Inaugurado en 2016, este establecimiento es el reflejo de las pasiones e inquietudes de Inés Miró-Sans: aquí el cliente se siente vecino y el vecino no solo cliente.
Un hotel que es una casa. Un bar que es una oficina. Un restaurante que es una discoteca. Un vecino que es un cliente. Y un cliente que ya se puede considerar un vecino. Abierto en 2016, el hotel Casa Bonay ha buscado desde aquel mismo momento lograr todo esto, que ha sido el santo grial de la hostelería contemporánea durante más de una década. Derribar los muros de la última frontera, la de los hoteles, espacios que durante siglos se han valorado más por su capacidad de abstraerse de la ciudad que los alberga que por fundirse con ella. Y una vez derribados esos muros, convertir aquello del hotel abierto a la ciudad en algo real, no en otra frase de usar y tirar cuando la moda presenta una nueva obviedad.

MATERIAL RECOPILADO -
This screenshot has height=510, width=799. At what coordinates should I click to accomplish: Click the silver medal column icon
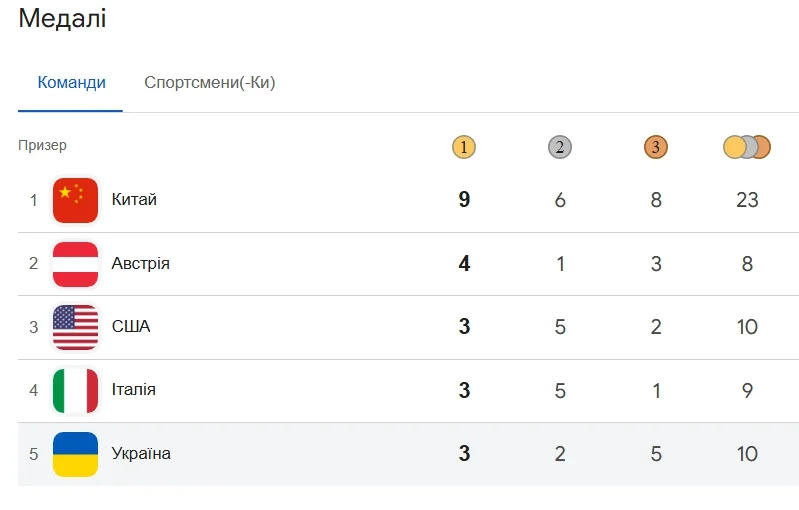(x=559, y=147)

EJERCICIOS PROPUESTOS -
#1 En el texto sobre Casa Bonay, enumera las equivalencias de la serie de frases que empieza con «Un hotel que es una casa» e indica qué es cada cosa.
#2 Transcribe del texto sobre Casa Bonay el pasaje que va desde "Inaugurado en 2016, este" hasta "no solo cliente.", ambos incluidos.
Responde basándote solo en el texto sobre Casa Bonay.

RESPUESTAS DEL EJERCICIO -
#1
- Un hotel que es una casa.
- Un bar que es una oficina.
- Un restaurante que es una discoteca.
- Un vecino que es un cliente.
- Un cliente que ya se puede considerar un vecino.

#2
Inaugurado en 2016, este establecimiento es el reflejo de las pasiones e inquietudes de Inés Miró-Sans: aquí el cliente se siente vecino y el vecino no solo cliente.